* Consignes *
[a] Relevez tous les titres d'œuvres mentionnés dans l'extrait d'entretien.
[b] Rédigez la suite de l'extrait d'entretien sur la mémoire familiale en reprenant après sa dernière phrase.

* Texte fourni *
######

Un deuxième élément m’a intéressé : un romancier qui publie un livre au moment des évènements de Mai 68 ! Le livre est alors rayé, effacé par la frénésie, le tohu-bohu des évènements. Sa sortie passe totalement inaperçue, durant ces semaines où l’on avait d’autres chats à fouetter, d’autres pavés à faire voler, d’autres révolutions à inventer, dans cette période d’utopie un peu frénétique, qui nous parait aujourd’hui, avec la distance, presque fictive, ou totalement invraisemblable. C’est du moins ce que je ressens quand je repense à cette période-là…

 

— Dans votre œuvre, vous avez souvent revisité l’histoire de votre famille. Je pense à Clarisse et Grand Hôtel Nelson

Oui, et puis il y a surtout L’ami de mon père, qui les a précédés, sur mon père et sur nos rapports entre lui et moi, enfant et adolescent. Il s’agissait d’une trilogie que j’ai écrite et qui était vraiment, par des approches littéraires assez différentes, une manière d’explorer une mémoire familiale, vous avez raison.

######

* Données recueillies *
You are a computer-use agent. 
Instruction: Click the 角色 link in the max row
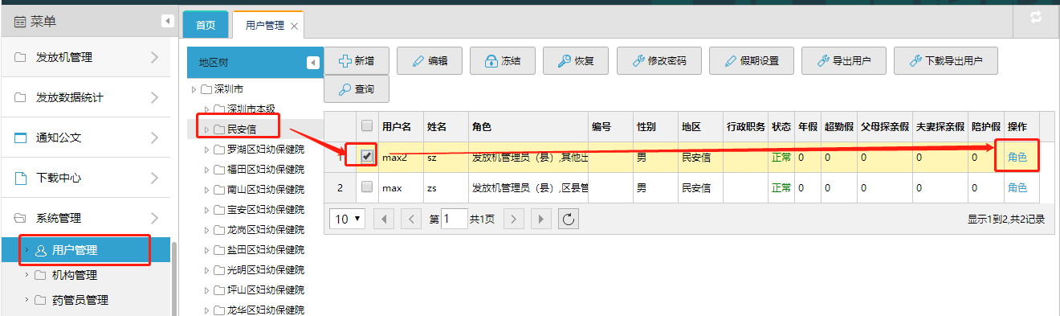pyautogui.click(x=1017, y=187)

######

* Réponses *
[a]
- Clarisse
- Grand Hôtel Nelson
- L'ami de mon père

[b]
 

— Avez-vous fait le tour de ce que vous vouliez raconter sur la famille ?

Pour l’essentiel, oui, je crois en avoir fait le tour. Mais en est-on jamais certain ? Je ne vais pas vous parler du prochain livre que je viens de terminer, mais c’est une manière aussi d’évoquer les cinquante premières années du XXe siècle à travers un café-restaurant qui était ouvert à l’autre bout du quai d’Anjou, où j’habite, et qui a vu passer de nombreux écrivains… Juste pour vous dire que, dans ce livre, qui devrait sortir l’année prochaine, je ré-évoque incidemment ma mémoire familiale. Mais l’essentiel, en effet, je l’ai déjà traité et je ne pense pas que j’y reviendrai longuement.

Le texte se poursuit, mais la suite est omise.